The format is as follows for a Communion service, still divided into the Liturgies of the Word and the Upper Room:

– Confession of sins;

– Prayer for pardon;

– Psalm in metre;

– Prayer for illumination;

– Scripture reading (only one, although there were sometimes separate Scottish Readers Services before the Liturgy of the Word which included more Psalms as well as Old and New Testament readings [p. 124]);

– Sermon (lengthy, as was the Scripture reading; together, they could last over an hour [p. 124);

– Collection of alms;

– Thanksgiving and intercessions;

– Lord’s Prayer;

– Apostles’ Creed, spoken;

– Offertory, including presentation and preparation of elements and a sung Psalm;

– Words of Institution;

– Exhortation;

– Prayer of Consecration which included adoration, thanksgiving, anamnesis and Doxology;

– Fraction;

– Ministers’ Communion;

– People’s Communion, apparently given by assistant ministers because the celebrant read the account of the Passion of Christ during this time;

– Post-Communion thanksgiving;

– Psalm 103 in metre;

– Aaronic or Apostolic blessing.

The readings appear to have been through one book of the Bible at a time until concluded — ‘in course’. The sermons were always about the readings given (p. 124).

The Forme of Prayers was never intended to be used as uniformly as England’s BCP was.
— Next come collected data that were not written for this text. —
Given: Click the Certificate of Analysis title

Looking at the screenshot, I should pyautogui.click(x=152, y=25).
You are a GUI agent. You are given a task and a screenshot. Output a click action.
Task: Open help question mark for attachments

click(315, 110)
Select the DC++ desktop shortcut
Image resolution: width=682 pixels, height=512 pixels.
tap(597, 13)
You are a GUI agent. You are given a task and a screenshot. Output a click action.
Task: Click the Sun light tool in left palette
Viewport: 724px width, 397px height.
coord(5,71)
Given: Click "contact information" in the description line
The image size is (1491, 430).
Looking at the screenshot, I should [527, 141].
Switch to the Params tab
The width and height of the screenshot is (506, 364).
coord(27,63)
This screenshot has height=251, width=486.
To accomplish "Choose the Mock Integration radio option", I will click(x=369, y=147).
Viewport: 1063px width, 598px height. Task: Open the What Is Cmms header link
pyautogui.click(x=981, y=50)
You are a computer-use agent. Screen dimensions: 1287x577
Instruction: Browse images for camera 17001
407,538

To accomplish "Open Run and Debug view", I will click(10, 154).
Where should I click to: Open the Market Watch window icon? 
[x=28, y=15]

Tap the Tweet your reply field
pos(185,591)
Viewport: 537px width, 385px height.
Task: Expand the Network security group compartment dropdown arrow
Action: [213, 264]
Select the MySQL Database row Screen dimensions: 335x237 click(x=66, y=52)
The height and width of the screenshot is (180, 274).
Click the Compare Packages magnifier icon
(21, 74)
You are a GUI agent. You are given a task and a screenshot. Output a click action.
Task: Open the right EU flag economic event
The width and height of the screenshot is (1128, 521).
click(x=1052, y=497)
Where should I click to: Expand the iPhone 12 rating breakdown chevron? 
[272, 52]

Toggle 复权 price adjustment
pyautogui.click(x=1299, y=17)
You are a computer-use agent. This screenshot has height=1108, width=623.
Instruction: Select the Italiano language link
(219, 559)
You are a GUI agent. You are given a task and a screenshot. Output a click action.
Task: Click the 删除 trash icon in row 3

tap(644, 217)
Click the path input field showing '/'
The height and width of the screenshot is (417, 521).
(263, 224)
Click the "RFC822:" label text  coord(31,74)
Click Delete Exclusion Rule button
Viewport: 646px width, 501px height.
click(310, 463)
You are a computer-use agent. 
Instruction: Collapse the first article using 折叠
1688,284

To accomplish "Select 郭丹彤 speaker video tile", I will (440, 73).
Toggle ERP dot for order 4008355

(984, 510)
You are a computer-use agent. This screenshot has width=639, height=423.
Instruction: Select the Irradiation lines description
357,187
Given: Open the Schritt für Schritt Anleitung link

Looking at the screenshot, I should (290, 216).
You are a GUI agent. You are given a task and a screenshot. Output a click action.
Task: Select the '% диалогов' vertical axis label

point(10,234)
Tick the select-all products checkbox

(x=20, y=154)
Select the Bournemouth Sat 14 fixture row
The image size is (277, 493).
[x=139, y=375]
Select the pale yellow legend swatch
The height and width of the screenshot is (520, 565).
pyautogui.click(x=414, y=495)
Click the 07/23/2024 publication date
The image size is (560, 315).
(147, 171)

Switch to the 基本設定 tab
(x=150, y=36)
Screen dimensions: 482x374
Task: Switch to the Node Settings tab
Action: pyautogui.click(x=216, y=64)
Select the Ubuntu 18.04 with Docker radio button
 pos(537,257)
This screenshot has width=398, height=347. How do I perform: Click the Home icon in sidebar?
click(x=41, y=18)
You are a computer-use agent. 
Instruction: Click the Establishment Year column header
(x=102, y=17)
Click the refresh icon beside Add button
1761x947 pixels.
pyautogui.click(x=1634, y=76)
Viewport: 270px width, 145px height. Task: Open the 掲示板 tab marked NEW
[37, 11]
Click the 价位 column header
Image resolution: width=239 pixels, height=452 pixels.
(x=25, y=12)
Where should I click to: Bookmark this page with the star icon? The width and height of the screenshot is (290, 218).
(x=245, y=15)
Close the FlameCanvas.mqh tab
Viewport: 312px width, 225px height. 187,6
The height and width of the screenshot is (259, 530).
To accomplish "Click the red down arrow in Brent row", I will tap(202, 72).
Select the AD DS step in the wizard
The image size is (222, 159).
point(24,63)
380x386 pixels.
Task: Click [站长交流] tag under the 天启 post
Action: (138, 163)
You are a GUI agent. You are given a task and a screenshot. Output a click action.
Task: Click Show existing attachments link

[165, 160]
Knox allowed for local variations on prayers and parts of the rite.

Although Knox sought to abolish kneeling and feasts of the Church calendar, these seem to have continued in some Scottish churches.

Communion policy

Communicants walked to the Lord’s Table where a separate Communion Table with chairs was installed (p. 126).

The people took their places and sat down to receive the Sacrament.

An Act passed by Scotland’s General Assembly in 1562 indicated that the Sacrament was received quarterly in the large towns and less frequently in the countryside (p. 125). Clergy were fewer outside of the former. Furthermore, people at that time were still used to infrequent Communion, perhaps only annually.

This custom of the Communion Table disappeared in the early part of the 19th century, when English Nonconformist procedure was adopted. This is reminiscent of the Zwinglian practice of receiving Communion in the pews, although people remained standing for this in Britain.

Long-lasting liturgy

Introduced to Scotland in 1560, Knox’s The Forme of Prayers — or Book of Common Order — was used for over 80 years, despite attempts to revise it (p. 127). It was replaced in 1645 by the Westminster Directory.